Start of Block
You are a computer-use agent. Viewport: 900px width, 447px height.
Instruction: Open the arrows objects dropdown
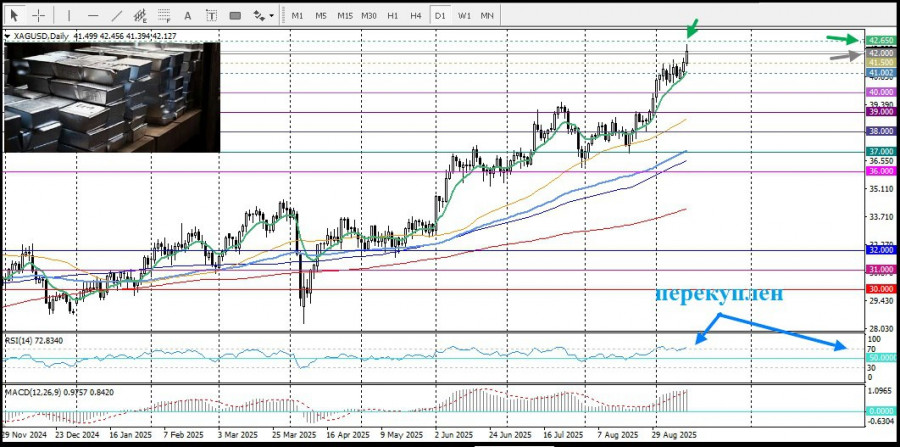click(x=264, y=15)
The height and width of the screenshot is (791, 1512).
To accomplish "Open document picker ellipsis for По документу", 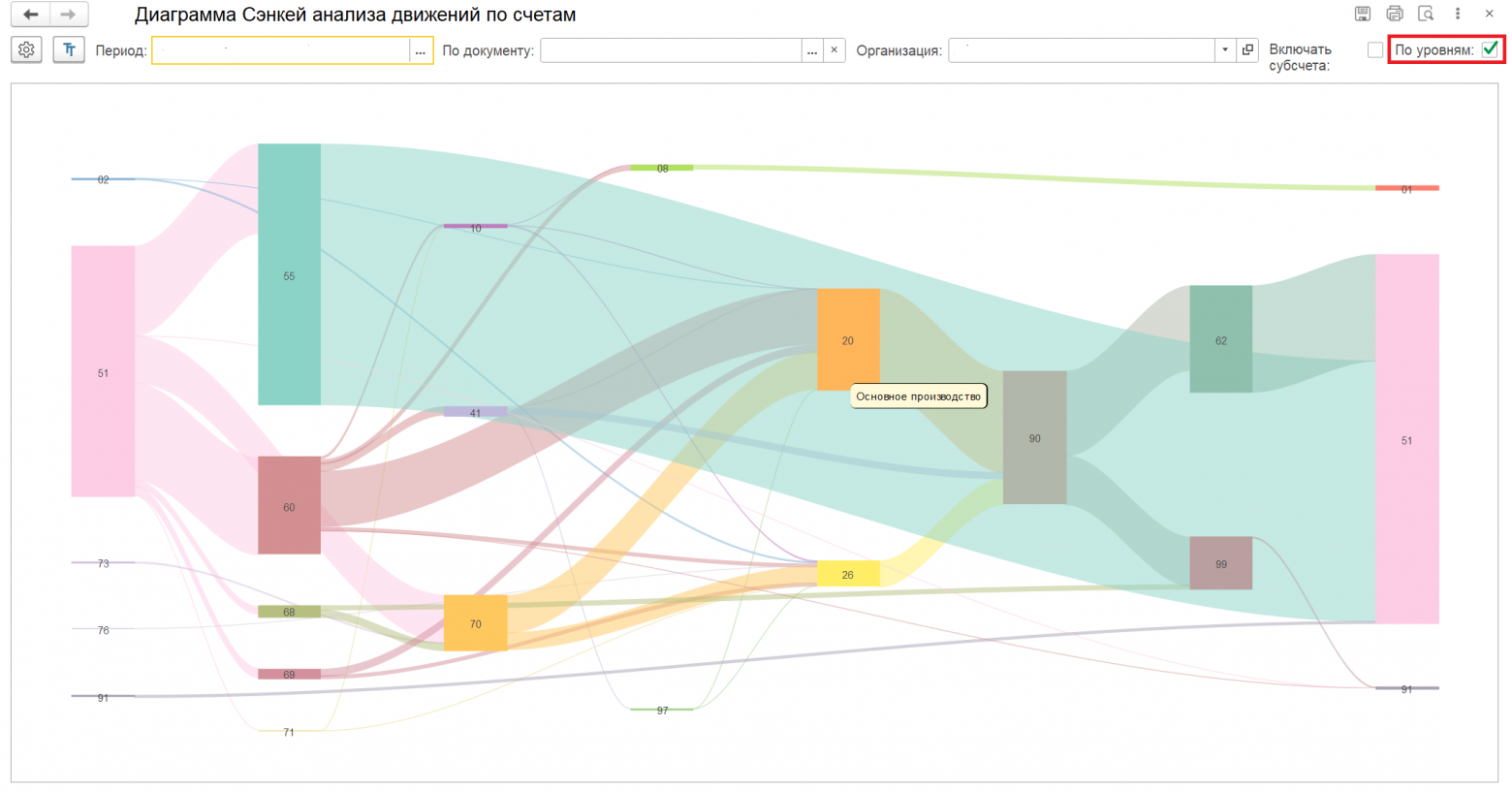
End of Block
> _YOUR INSTRUCTIONS_: Only the lines from the one with "Instruction: Open the arrows objects dropdown" through the end of the data, both ends included, should be written out exactly, and no pictures should appear.

> _WRITTEN ANSWER_:
Instruction: Open the arrows objects dropdown
click(x=264, y=15)
The height and width of the screenshot is (791, 1512).
To accomplish "Open document picker ellipsis for По документу", 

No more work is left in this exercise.